Por Juan García
18 de agosto de 2026Hasta un 80% de los casos de enfermedad cardiovascular podrían prevenirse mediante la detección temprana y un mejor control de los factores de riesgo, según alumbra la evidencia existente. Como una de las principales cargas para la salud de la población y los sistemas sanitarios en Europa, estas patologías están detrás de más de 1,7 millones de muertes en el continente cada año. La factura que deja su atención se eleva por encima de los 200.000 millones de euros anuales, con más de 60 millones de personas afectadas.
Con estas cifras en mente, la Unión Europea (UE) busca implantar medidas que reduzcan la carga sanitaria, social y económica de estas enfermedades, centrándose en el diseño de programas preventivos y de detección de factores de riesgo. Muestra de ello es el Plan de Corazones Seguros, publicado a finales del pasado año. Esta iniciativa se ha marcado un ambicioso objetivo: reducir un 25% la incidencia de estas enfermedades para 2035.
Una vez diagnosticado el problema y planteadas las metas para atajarlo, como subraya la Federación Europea de Industrias y Asociaciones Farmacéuticas (Efpia), lo difícil es aterrizar esa respuesta en medidas concretas y homogéneas en la Unión. Para pasar del papel a la acción, tanto el propio plan como la Efpia destacan la importancia de un factor estratégico: los controles de riesgo cardiovascular.
El Plan establece una propuesta de Recomendación del Consejo para fijar un protocolo común a nivel europeo sobre estos chequeos, a fin de mejorar la detección oportuna y el diagnóstico precoz de estas patologías. Para Efpia, esta recomendación supone una “oportunidad única” para definir nuevos estándares de prevención cardiovascular en Europa.
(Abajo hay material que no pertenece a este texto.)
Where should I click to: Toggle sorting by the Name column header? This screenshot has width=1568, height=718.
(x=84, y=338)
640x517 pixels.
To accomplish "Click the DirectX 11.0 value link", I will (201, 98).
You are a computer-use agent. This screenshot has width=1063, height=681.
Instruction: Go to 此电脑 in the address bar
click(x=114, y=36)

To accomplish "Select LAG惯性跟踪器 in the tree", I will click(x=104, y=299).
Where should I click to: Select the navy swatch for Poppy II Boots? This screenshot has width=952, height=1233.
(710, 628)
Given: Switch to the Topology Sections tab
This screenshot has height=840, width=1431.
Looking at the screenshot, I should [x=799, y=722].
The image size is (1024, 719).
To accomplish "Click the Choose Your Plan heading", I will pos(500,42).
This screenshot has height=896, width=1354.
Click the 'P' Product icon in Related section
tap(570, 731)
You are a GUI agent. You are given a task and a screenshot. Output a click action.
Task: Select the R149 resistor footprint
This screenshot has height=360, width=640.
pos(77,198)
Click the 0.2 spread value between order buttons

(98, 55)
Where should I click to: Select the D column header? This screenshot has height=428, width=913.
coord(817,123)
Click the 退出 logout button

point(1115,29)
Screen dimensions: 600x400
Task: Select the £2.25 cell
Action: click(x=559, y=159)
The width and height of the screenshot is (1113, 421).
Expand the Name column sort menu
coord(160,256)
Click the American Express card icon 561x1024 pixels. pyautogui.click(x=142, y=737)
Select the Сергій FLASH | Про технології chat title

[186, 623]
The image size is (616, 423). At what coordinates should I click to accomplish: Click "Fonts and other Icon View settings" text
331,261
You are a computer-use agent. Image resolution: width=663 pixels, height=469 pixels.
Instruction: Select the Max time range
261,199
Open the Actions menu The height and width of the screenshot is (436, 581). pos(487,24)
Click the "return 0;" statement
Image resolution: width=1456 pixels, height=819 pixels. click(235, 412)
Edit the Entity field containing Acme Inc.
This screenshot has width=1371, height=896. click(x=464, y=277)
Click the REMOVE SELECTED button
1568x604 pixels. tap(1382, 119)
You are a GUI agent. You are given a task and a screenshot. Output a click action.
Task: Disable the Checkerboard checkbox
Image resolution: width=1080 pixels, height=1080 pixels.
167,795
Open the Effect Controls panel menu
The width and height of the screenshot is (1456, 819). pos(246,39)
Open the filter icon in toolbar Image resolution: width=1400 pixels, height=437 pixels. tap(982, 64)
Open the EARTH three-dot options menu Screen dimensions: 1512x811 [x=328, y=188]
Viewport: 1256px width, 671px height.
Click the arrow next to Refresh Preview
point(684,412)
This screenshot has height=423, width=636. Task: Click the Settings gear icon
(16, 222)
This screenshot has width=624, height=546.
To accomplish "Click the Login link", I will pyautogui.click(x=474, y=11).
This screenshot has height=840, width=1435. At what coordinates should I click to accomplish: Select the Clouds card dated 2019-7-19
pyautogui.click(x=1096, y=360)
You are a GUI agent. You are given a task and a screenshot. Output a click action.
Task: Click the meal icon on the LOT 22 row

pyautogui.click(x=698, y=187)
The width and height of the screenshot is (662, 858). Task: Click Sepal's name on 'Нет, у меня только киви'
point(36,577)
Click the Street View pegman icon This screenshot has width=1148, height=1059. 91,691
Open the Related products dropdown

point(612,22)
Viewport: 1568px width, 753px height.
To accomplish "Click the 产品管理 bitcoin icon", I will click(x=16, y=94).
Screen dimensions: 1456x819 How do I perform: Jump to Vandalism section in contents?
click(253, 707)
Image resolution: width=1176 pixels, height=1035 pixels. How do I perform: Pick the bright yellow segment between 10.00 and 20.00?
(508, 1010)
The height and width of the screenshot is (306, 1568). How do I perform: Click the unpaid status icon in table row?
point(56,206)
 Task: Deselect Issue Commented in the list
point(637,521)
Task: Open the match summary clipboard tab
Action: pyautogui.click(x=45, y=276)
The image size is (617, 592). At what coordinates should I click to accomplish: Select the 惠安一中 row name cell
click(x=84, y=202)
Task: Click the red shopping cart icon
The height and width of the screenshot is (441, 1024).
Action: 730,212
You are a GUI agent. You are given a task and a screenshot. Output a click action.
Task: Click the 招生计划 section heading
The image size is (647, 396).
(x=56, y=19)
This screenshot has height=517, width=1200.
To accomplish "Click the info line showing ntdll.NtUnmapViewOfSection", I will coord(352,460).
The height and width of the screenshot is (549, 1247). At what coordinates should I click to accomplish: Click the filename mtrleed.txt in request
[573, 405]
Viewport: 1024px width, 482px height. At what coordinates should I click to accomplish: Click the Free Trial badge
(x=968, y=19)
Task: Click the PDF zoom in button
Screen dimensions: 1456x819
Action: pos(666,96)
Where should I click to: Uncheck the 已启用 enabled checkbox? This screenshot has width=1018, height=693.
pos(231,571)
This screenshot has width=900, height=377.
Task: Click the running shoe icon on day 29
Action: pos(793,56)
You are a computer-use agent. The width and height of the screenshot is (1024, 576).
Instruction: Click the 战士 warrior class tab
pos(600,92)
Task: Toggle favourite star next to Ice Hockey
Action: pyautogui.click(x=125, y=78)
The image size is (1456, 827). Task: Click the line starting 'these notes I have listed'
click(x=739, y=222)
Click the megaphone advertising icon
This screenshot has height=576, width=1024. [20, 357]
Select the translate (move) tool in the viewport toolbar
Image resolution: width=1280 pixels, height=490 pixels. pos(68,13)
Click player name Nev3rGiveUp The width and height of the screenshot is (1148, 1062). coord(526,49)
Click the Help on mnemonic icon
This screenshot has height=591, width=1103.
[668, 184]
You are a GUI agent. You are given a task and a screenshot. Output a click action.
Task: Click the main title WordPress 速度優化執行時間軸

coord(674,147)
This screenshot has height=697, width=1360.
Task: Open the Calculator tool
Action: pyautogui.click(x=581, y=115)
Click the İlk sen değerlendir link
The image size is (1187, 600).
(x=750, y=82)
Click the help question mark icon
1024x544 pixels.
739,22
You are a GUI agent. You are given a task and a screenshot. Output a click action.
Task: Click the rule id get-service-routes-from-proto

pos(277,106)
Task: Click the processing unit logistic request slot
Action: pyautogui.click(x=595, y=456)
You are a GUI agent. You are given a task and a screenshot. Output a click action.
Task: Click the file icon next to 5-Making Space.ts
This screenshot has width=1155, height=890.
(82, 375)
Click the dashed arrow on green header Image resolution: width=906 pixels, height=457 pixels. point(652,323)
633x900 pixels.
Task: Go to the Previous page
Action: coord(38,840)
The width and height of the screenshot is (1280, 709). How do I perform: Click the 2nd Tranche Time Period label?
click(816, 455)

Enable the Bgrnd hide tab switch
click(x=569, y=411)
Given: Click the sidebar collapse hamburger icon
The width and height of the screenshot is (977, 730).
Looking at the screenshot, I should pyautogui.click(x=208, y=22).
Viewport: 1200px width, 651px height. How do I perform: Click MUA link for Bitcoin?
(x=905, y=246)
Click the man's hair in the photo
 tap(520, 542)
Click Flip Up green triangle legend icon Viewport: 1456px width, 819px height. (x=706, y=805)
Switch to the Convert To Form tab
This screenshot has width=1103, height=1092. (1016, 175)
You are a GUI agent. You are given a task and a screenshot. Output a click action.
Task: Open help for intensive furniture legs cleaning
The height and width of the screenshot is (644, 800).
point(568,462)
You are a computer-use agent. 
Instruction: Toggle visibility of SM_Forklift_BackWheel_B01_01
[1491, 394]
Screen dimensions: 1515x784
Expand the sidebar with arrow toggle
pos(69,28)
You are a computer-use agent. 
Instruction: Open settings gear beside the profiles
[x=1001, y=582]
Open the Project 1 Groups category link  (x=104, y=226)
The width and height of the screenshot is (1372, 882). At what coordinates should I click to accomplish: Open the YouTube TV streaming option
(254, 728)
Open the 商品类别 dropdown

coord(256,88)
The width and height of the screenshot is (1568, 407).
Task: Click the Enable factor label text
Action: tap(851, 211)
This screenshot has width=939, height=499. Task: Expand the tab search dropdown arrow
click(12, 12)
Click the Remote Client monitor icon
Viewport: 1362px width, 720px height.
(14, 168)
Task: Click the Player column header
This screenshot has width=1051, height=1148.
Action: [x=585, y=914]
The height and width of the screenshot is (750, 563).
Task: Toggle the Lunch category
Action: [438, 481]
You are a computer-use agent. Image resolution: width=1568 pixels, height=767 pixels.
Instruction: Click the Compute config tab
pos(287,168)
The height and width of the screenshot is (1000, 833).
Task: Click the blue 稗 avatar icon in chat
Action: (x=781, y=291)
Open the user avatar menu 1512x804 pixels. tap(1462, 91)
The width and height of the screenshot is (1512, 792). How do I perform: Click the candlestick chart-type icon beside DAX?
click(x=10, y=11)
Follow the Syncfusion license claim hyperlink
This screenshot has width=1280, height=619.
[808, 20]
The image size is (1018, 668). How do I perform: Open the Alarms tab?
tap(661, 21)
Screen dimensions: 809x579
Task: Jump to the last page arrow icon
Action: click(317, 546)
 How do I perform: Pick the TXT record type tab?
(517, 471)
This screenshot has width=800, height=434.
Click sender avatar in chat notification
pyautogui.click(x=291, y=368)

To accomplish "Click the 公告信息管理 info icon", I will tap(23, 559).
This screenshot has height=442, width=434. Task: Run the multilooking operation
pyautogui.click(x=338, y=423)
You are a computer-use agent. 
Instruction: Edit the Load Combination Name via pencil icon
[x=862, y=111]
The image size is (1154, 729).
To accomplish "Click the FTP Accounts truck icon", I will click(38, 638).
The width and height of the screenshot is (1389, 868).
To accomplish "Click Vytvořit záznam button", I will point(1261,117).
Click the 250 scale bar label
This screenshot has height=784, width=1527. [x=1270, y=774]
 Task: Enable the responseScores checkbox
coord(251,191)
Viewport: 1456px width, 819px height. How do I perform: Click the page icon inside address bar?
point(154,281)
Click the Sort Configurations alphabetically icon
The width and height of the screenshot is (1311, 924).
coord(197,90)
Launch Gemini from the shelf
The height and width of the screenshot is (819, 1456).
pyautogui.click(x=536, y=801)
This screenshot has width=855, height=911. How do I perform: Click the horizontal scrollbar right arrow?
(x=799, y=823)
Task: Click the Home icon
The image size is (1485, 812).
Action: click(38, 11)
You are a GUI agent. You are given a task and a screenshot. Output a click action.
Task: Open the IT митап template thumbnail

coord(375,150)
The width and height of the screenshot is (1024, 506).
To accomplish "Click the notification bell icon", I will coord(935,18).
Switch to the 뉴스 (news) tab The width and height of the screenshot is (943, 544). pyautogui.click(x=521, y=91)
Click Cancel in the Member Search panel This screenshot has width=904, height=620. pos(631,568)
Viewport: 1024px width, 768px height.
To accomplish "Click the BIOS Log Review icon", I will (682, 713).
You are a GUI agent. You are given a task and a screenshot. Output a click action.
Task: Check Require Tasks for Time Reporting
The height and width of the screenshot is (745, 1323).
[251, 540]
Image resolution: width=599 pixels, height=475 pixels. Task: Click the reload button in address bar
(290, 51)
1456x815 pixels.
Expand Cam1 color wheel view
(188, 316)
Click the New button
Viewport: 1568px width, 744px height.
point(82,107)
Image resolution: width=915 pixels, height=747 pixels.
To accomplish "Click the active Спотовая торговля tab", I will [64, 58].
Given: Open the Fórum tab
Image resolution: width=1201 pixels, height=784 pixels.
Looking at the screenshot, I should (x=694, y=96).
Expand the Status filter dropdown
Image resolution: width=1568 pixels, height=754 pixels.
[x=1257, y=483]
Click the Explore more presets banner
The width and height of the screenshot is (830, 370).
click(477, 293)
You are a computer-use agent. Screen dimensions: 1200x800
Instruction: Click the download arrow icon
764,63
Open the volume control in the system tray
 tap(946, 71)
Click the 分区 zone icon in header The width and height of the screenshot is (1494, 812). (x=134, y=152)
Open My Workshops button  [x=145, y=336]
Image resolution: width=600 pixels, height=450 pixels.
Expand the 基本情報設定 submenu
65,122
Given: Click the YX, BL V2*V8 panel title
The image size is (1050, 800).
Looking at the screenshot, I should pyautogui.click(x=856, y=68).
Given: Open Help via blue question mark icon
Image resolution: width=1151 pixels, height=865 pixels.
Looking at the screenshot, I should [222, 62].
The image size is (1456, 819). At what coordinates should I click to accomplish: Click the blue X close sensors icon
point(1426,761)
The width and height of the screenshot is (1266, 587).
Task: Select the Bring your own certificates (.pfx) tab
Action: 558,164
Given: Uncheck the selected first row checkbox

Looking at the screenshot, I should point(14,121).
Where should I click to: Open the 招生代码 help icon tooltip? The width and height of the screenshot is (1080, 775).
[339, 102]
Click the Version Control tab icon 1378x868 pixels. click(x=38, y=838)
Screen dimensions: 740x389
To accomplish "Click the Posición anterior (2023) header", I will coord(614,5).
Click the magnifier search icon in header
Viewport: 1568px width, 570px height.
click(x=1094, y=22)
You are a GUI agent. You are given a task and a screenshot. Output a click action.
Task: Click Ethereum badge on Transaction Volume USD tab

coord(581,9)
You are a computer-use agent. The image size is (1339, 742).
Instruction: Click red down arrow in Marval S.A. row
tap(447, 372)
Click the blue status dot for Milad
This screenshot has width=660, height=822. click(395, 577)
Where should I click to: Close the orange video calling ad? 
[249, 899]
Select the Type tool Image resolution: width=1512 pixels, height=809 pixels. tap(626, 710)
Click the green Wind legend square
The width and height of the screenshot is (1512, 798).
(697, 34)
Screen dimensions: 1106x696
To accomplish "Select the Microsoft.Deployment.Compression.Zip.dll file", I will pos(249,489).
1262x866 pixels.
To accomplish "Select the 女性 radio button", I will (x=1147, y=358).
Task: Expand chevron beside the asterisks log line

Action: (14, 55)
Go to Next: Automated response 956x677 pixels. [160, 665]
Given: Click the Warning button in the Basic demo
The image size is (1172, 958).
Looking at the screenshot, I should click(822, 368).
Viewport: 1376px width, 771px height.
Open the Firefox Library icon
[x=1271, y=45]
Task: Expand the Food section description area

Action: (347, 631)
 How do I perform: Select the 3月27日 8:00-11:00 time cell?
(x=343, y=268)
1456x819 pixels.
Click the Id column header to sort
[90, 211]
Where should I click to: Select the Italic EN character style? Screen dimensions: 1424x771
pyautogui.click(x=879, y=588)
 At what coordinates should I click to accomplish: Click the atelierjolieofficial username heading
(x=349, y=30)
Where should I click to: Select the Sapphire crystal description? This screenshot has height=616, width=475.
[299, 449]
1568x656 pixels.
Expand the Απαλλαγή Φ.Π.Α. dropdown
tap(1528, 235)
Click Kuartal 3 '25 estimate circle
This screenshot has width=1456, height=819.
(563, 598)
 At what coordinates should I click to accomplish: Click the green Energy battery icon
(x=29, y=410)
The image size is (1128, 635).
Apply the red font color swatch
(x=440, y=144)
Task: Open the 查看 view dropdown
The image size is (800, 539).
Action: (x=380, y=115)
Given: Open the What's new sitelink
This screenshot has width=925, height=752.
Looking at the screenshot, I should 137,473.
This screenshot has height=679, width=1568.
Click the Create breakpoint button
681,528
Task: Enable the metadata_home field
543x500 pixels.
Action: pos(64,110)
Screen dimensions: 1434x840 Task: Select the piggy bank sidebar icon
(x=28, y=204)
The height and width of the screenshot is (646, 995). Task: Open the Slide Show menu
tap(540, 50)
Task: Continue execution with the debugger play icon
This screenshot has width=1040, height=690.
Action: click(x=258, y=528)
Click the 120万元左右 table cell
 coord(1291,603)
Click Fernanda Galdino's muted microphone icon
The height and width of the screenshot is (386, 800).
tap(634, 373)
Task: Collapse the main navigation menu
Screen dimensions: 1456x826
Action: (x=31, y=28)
La apuesta de la Efpia pasa por ceñirse a un principio: que todos los ciudadanos conozcan sus cifras a los 35. Es decir, que a esa edad se efectúe una evaluación completa del riesgo cardiometabólico, seguida de una reevaluación regular a lo largo de la vida.
La patronal farmacéutica europea argumenta que esta edad representa un “punto crítico” en la aparición de estos factores de riesgo, pues las intervenciones preventivas tienen aún un alto margen de efectividad. Así, sostienen que el establecimiento de una base temprana puede identificar el riesgo elevado décadas antes de un primer evento cardiovascular.
Desde la Efpia argumentan que toda inversión en prevención cardiovascular genera un retorno en forma de ahorros por la atención evitada para posibles enfermedades futuras. Estos efectos, sostienen que se acumulan de forma gradual generando ahorros a largo plazo. Como prueba de ello, ponen el ejemplo el programa de prevención cardiovascular del sistema de salud británico, que prevé arrojar un saldo positivo de la inversión para 2040 con un retorno estimado a largo plazo de £ 2.93 por cada £ 1 invertido, en comparación con un escenario en el que no existe ningún programa.
La Efpia también señala otros países como ejemplo en la implantación de programas de control de salud cardiovascular, como Grecia, Polonia o Irlanda. El país heleno ha desarrollado un sistema digital por el cual se envían invitaciones a la población diana entre los 30 y los 70 años para acudir a realizarse un chequeo. Esta iniciativa ha generado más de 2,5 millones de análisis de forma proactiva por parte de los pacientes, que han generado más de 30.000 derivaciones para la evaluación de enfermedades coronarias.
En Polonia tienen un programa por el cual se ofrecen controles de salud cada cinco años para personas de 20 a 49 años y cada tres a partir de esa edad. De esta forma se les envía una referencia electrónica tras un cuestionario inicial en el que se le recomiendan pruebas de diagnóstico personalizadas. Con más de un millón de cuestionarios cumplimentados en sus primeros 100 días, el 87% de estos derivaron en pruebas específicas.
En el caso de Irlanda, los médicos de familia juegan un rol determinante para la vigilancia de enfermedades como diabetes, asma, EPOC y enfermedades cardiovasculares. Su intervención ha permitido reducir un 30% las visitas a Urgencias y un 26% los ingresos hospitalarios en el país, al efectuar un mejor control de la presión arterial, el colesterol y los niveles de azúcar en sangre.
Estas iniciativas reflejan, a juicio de la Efpia, la eficacia de los programas preventivos. Por ello, invita a la UE a seguir esta senda con recomendaciones comunes para los Estados miembro que ayuden a aligerar el impacto de las enfermedades cardiovasculares.